Question

I have a business specific pattern for storing their IDs. It's in the format of yy-mm-autoincrement.

I could just store date and incremental id but there's another problem. It should be restarted every year.

Ok, so now having auto-increment PK is now useless right? Since it is actually not auto-incremental.

I could just do something like where id LIKE yy-mm- to get the last highest for the current year, get the last digit, and add 1 right?

No.

Why?

  • Last value is 18-08-90 and then got deleted
  • 18-08-89 is the last highest
  • add 1 and it's now 18-08-90

Yes it may be unique since 18-08-90 is deleted already so no more duplication right? For the business side, no.

What I need based from last example is 18-08-91

Possible solution I could think of:

  • create another table called x_identities
  • have column called date and incremental (or counter)

How does that solve the problem? Say I have 18-08-xx and 90 as row. I will use the PK as PK+FK on the x table.

So now when I deleted 18-08-90, the last incremental value is existing on x_identities table and now can do + 1

Now, the only problem with that is, how do I get the next available value from the app side?

I could just have getNextId() that inserts a new row in there right? year and `last increment + 1? Then use that? (Yes insert instead of just read because concurrency?)

I'm afraid no. If the app continuously executed that query, it will generate unused IDs. And if I check first if it's not being used, I might receive an ID from a record that has been deleted.

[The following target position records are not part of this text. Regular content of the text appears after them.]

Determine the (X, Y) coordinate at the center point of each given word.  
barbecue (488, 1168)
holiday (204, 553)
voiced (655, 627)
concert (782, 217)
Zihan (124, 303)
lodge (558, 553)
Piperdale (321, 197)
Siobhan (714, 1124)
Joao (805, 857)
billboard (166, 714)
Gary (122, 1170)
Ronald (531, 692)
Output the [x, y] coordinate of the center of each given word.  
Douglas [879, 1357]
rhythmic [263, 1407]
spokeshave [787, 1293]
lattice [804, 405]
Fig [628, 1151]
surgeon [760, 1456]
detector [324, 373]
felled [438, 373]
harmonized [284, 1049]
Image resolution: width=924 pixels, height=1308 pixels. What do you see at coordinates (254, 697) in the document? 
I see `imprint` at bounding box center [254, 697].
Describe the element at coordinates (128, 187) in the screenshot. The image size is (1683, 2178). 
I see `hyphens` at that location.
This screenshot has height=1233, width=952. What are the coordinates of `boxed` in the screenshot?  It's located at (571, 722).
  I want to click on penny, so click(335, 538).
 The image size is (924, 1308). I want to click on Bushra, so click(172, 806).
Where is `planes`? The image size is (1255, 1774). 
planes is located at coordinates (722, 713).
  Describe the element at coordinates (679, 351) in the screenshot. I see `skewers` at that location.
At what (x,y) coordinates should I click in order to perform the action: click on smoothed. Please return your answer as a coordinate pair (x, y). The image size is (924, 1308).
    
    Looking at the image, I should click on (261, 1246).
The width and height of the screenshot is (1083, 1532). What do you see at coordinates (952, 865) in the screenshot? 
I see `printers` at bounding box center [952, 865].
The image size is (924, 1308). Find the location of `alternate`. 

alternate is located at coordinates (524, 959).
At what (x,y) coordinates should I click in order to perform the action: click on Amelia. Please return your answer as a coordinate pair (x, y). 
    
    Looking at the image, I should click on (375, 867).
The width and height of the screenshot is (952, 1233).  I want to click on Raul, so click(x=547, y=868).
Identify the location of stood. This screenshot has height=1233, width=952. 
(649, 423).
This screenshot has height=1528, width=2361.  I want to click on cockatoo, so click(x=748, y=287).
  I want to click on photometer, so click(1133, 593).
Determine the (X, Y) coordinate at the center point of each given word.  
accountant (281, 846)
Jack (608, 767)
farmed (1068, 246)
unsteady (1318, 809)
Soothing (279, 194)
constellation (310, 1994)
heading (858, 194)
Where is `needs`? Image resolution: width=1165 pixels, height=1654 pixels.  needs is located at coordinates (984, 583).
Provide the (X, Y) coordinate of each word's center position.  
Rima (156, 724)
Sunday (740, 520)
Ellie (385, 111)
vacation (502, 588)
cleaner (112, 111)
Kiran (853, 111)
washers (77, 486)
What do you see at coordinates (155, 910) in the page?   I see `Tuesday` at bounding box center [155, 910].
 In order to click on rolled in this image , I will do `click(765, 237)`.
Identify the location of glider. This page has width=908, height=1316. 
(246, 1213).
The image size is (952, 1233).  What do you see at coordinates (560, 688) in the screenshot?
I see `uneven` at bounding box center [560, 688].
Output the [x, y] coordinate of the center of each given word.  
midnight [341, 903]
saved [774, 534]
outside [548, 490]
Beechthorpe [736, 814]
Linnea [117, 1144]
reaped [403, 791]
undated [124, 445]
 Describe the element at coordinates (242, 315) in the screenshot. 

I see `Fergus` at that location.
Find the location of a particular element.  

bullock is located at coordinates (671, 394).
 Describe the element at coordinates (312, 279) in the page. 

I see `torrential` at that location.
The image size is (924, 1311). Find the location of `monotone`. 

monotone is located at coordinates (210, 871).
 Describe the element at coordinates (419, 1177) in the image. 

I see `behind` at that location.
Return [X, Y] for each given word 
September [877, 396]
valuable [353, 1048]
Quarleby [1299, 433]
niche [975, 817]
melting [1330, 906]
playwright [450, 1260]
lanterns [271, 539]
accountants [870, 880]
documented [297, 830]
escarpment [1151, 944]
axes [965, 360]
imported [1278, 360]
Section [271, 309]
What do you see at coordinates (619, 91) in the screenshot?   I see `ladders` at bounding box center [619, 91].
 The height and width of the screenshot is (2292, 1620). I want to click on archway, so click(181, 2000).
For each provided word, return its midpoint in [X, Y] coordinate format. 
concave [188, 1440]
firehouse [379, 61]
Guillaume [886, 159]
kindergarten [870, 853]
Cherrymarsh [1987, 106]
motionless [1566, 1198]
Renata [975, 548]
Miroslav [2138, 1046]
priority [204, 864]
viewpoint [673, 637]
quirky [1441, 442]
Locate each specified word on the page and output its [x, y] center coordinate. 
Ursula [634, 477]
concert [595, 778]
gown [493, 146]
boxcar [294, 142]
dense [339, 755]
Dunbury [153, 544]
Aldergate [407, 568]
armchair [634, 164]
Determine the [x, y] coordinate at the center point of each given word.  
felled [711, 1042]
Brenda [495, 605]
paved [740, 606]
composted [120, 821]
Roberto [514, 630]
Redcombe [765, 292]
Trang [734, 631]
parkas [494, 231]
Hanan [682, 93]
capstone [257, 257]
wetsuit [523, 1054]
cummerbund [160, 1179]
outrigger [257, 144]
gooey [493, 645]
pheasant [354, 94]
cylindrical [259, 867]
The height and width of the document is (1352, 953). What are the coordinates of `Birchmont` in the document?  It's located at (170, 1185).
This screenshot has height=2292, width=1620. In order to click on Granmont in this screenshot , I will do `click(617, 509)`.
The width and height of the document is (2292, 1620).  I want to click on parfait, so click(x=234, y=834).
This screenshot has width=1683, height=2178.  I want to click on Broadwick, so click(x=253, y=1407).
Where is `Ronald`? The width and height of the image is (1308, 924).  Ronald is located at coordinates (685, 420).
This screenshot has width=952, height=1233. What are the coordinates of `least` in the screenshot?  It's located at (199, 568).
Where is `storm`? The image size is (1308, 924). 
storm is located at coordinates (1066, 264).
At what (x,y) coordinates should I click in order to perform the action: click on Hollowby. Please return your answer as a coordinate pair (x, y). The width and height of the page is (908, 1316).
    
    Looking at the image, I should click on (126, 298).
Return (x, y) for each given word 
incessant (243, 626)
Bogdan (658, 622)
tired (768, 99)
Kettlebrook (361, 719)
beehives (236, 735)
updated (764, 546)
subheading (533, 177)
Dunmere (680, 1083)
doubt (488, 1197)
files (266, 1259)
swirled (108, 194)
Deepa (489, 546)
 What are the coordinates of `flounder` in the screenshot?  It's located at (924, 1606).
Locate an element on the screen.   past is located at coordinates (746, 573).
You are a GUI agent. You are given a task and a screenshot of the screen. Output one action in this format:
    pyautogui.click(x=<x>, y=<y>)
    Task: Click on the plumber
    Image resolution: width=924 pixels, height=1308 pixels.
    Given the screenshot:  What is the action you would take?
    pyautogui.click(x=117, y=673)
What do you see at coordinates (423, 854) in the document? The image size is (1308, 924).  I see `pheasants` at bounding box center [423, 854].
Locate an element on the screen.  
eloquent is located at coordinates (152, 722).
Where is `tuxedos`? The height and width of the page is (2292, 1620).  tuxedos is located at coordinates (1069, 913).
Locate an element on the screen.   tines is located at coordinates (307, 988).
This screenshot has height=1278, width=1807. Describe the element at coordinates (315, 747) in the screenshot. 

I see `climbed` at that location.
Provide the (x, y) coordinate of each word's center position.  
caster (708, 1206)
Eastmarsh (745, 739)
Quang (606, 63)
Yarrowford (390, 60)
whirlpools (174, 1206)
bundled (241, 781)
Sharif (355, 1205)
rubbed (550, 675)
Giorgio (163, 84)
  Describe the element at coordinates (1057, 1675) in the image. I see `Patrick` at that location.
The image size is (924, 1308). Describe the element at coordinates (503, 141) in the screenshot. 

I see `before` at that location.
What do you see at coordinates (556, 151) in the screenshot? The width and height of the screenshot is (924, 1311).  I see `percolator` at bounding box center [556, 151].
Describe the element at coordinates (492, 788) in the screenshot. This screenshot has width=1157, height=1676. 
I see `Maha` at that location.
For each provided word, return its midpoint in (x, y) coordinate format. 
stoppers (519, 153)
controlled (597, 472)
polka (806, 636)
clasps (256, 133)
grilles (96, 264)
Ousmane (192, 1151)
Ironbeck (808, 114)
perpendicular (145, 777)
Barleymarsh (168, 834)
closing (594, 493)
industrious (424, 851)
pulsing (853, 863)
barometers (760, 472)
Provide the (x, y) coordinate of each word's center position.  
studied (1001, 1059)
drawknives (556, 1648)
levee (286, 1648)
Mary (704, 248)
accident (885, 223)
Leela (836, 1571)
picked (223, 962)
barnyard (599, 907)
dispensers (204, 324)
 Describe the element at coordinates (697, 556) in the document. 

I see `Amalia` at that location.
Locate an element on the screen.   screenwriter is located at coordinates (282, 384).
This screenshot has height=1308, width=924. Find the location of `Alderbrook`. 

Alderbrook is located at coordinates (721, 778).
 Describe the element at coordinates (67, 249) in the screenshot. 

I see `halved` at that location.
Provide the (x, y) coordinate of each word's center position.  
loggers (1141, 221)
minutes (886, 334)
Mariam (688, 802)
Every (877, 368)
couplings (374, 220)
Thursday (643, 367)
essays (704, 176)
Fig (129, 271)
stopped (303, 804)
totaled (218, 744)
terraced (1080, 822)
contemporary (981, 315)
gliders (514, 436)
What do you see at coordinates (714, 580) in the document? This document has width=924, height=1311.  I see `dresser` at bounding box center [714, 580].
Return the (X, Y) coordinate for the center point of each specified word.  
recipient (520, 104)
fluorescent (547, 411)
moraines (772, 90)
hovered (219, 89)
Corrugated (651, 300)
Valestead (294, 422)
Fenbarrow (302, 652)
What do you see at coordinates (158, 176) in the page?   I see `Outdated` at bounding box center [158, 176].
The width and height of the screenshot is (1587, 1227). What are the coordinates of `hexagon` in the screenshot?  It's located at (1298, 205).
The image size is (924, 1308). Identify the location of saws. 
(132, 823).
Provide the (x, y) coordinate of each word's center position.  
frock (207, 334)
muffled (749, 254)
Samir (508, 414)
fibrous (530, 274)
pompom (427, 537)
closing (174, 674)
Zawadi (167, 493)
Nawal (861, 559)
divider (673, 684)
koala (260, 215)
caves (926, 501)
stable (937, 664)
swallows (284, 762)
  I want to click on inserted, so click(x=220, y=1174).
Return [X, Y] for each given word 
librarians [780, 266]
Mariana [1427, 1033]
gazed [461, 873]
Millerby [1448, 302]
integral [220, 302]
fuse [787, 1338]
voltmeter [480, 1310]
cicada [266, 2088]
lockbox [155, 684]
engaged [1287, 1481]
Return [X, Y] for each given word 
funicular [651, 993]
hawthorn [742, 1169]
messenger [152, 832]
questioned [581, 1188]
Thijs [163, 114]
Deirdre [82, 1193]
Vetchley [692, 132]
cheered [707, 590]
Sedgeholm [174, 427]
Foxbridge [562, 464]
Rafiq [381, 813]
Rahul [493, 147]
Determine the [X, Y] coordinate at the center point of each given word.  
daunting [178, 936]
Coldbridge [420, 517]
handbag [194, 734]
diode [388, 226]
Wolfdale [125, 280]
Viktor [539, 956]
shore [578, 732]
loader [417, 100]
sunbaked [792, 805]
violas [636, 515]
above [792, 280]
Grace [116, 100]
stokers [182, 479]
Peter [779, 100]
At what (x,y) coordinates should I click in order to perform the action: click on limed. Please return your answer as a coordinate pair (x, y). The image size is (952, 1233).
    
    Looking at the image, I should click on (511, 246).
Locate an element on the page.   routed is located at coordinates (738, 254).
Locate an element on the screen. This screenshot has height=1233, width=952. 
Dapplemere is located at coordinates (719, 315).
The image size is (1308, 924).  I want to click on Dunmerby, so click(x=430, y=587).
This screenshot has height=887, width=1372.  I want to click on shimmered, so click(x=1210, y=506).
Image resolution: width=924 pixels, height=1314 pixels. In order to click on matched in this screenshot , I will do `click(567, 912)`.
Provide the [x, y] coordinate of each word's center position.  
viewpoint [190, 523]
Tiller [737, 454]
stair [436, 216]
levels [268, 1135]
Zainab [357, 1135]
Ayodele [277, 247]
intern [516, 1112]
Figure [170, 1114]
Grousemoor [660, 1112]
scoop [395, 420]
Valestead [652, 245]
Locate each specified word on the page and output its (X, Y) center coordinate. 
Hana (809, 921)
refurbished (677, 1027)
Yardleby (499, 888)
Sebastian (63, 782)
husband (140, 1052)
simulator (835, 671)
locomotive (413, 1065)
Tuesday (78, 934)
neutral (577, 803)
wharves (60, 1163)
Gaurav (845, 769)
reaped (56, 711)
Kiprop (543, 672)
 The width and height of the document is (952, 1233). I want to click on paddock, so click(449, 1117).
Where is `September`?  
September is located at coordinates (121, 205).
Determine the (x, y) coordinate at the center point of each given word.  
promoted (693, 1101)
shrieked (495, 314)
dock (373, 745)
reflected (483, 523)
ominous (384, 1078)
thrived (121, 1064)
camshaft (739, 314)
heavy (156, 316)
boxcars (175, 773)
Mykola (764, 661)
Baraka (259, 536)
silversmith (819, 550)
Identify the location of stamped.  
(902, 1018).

I'm not good at SQL side. Is there any SQL feature that can help me with this? Triggers? Procedures?

Also I might add because this might help, the reason I need an ID beforehand is because project is currently following DDD. Cannot create entities in invalid state so new Entity(Id, ....) is required. What does DDD practitioners would recommend me here?

Was it helpful?

Solution

I faced a very similar requirement some time ago. However, there were a couple of things influencing my decision that may not apply to the situation outlined in the answer:

  1. I had to do it using MariaDB/MySQL
  2. Users needed to see the ID while entering the data for the record.
  3. The incremental part didn't need to be consecutive (e.g. some could be skipped).

I used a table with a single row (id 1) and the LOCK TABLES feature:

CREATE TABLE id_increment_generator(
    id INT NOT NULL,
    increment INT NOT NULL AUTO_INCREMENT,
    year INT(4) NOT NULL,
    month INT(2) NOT NULL
)

When someone opened the form to insert a new record, i ran this code to produce the new ID:

Run(LOCK TABLES id_increment_generator)
try {
    generatorRow = RUN(SELECT * FROM id_increment_generator WHERE id = 1)
    if (generatorRow not present) {
        RUN(INSERT INTO id_increment_generator VALUES (id, increment, year, month) VALUES (1, 1, YEAR(NOW()), MONTH(NOW())))
        return 1
    }

    if (generatorRow.year != CURRENT_YEAR || generatorRow.month != CURRENT_MONTH) {
        RUN(UPDATE id_increment_generator SET increment = 2 WHERE id = 1)
        return 1
    }

    increment = generatorRow.increment
    RUN(UPDATE id_increment_generator SET increment = increment + 1 WHERE id = 1)
    return increment
}
finally {
    Run(UNLOCK TABLES)
}

It worked pretty well. I dont know how well this scales but given the semantics, nothing is really going to scale well. The semantics require to synchronize on the entire system.


That said, PostgreSQL has sequences. They are pretty much what my code above does, but they dont reset regularily. If you use Postgres, you could us sequences instead of doing the manual SELECT/UPDATE that i do.